Exercise requirements:
Print the data exactly. Omit the pictures.

Given data Start Marker

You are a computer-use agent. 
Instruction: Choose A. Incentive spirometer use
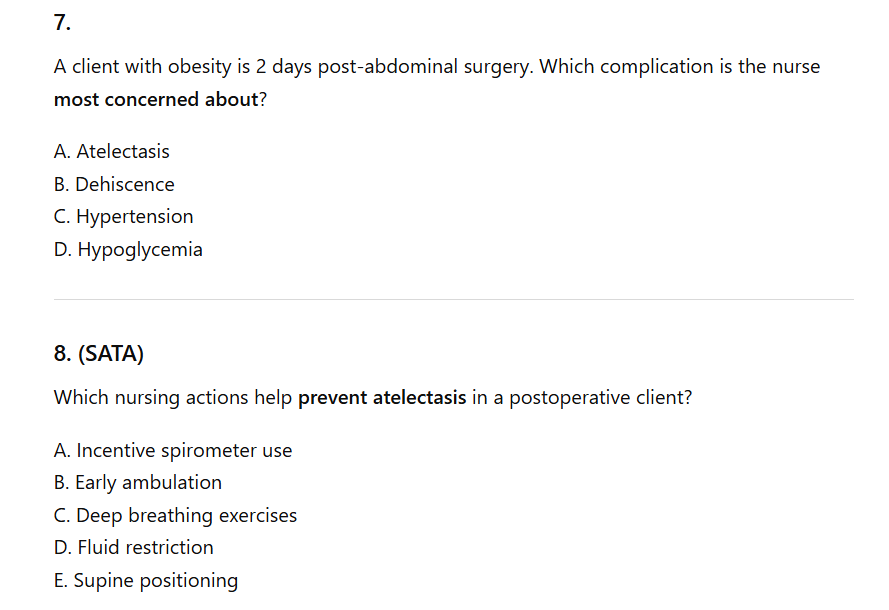[x=173, y=451]
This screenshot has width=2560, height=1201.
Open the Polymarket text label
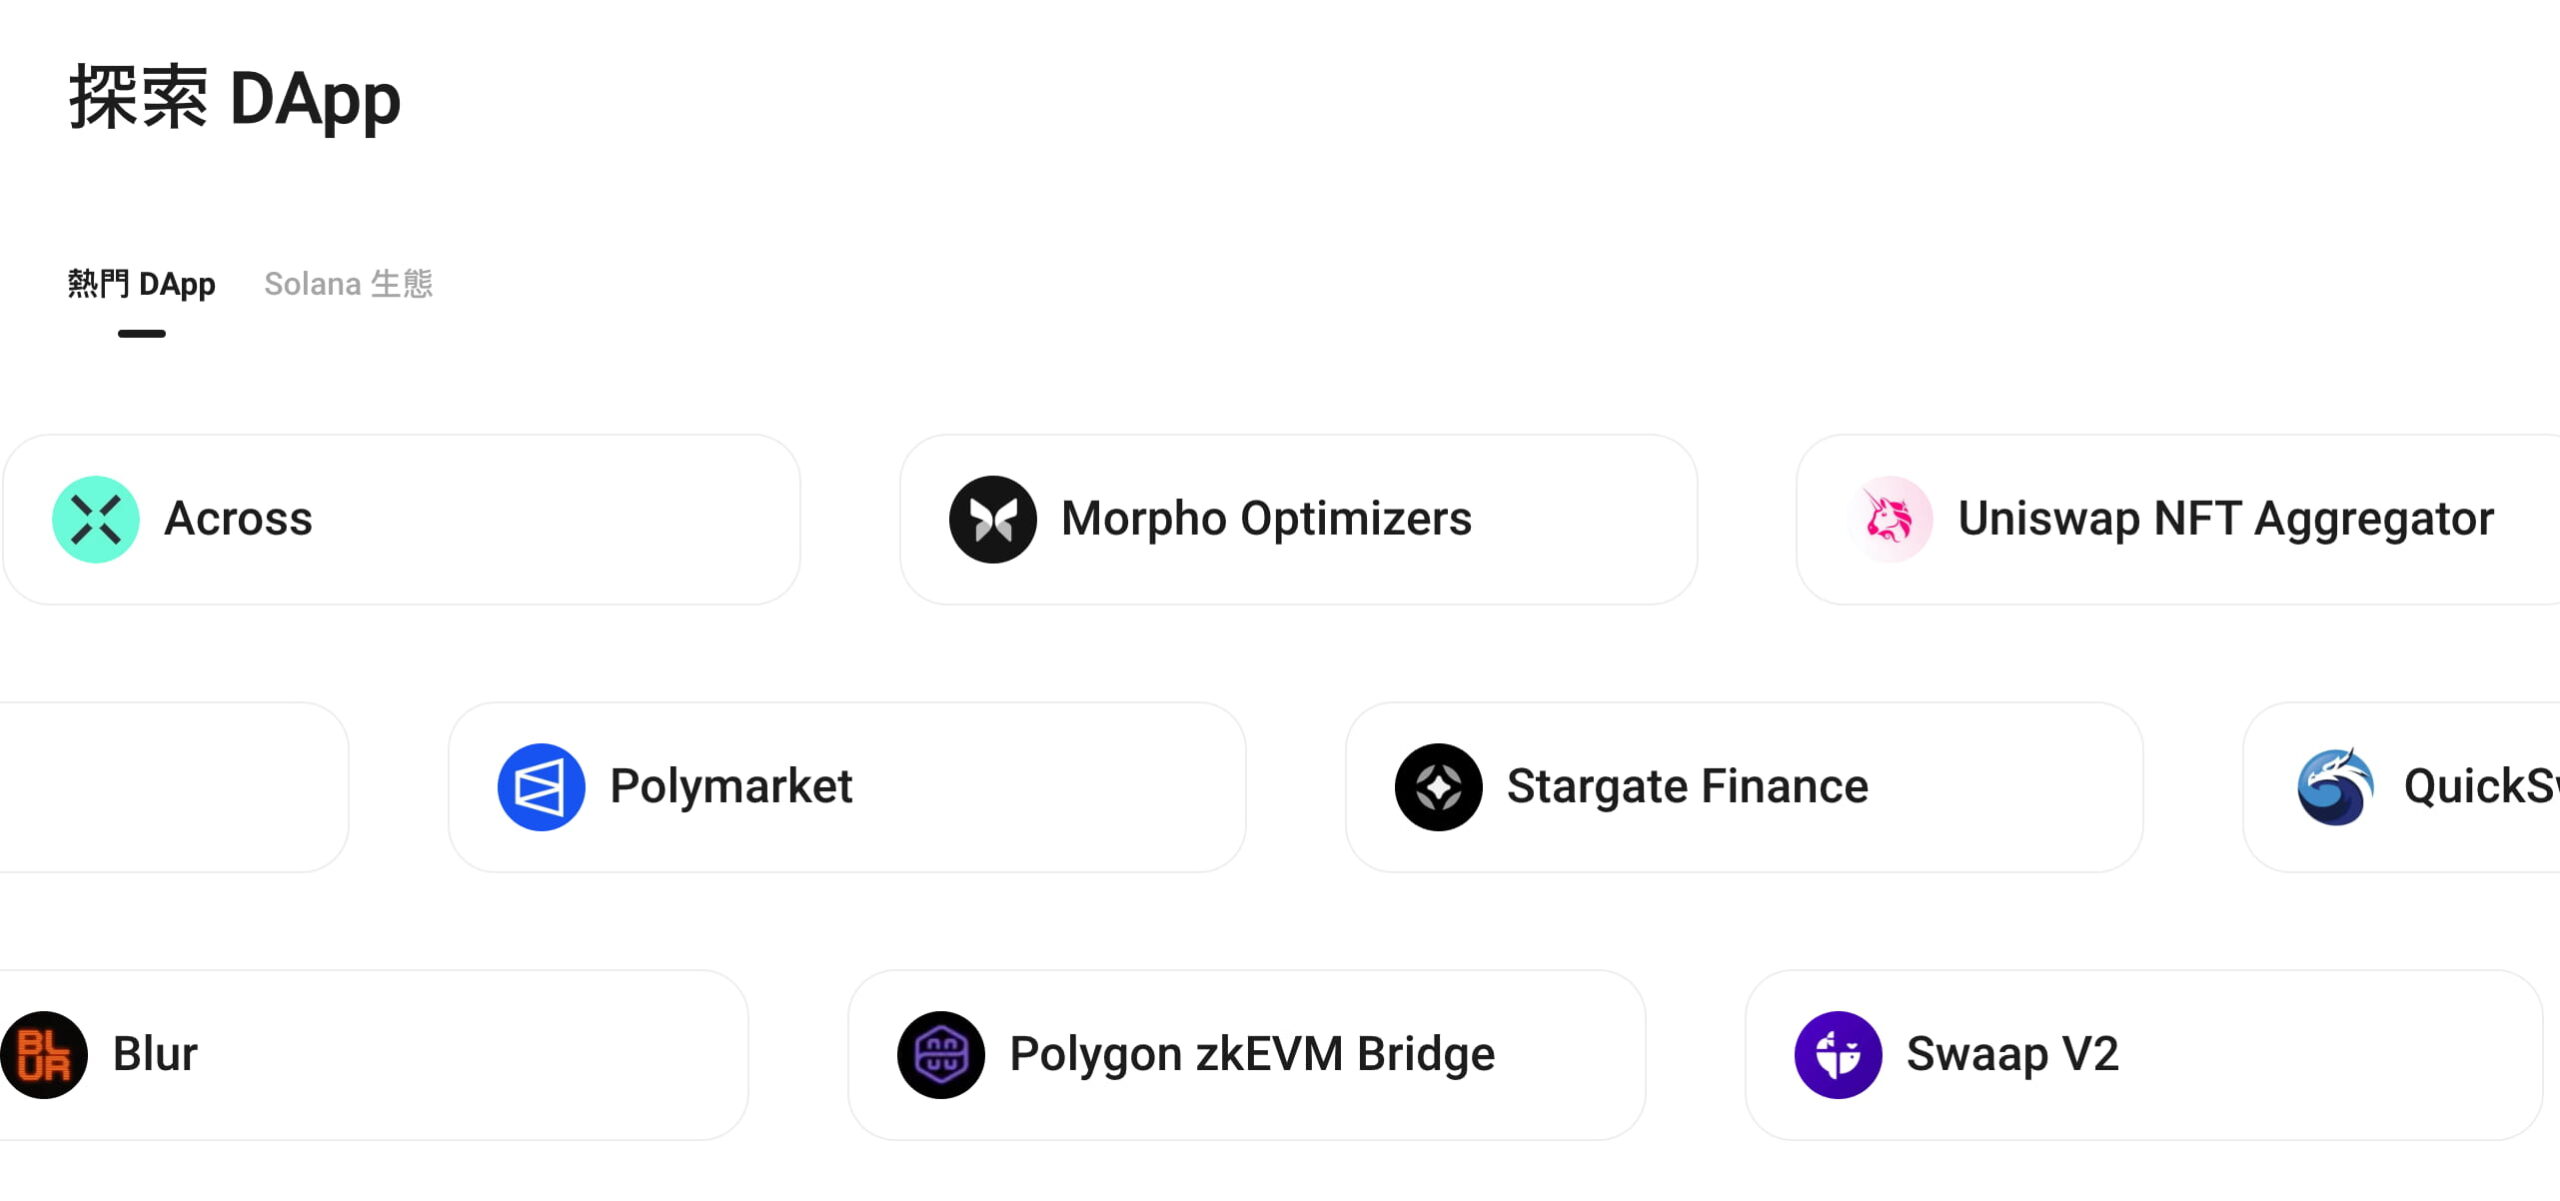(x=731, y=786)
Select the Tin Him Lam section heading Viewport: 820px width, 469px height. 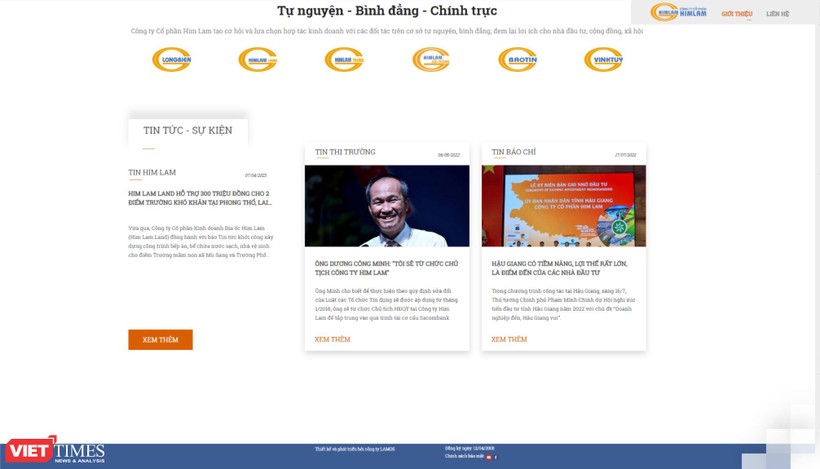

Given data End Marker

Answer section:
You are a computer-use agent. 
Instruction: Choose A. Incentive spirometer use
[x=173, y=451]
This screenshot has width=2560, height=1201.
Open the Polymarket text label
(x=731, y=786)
Select the Tin Him Lam section heading Viewport: 820px width, 469px height. 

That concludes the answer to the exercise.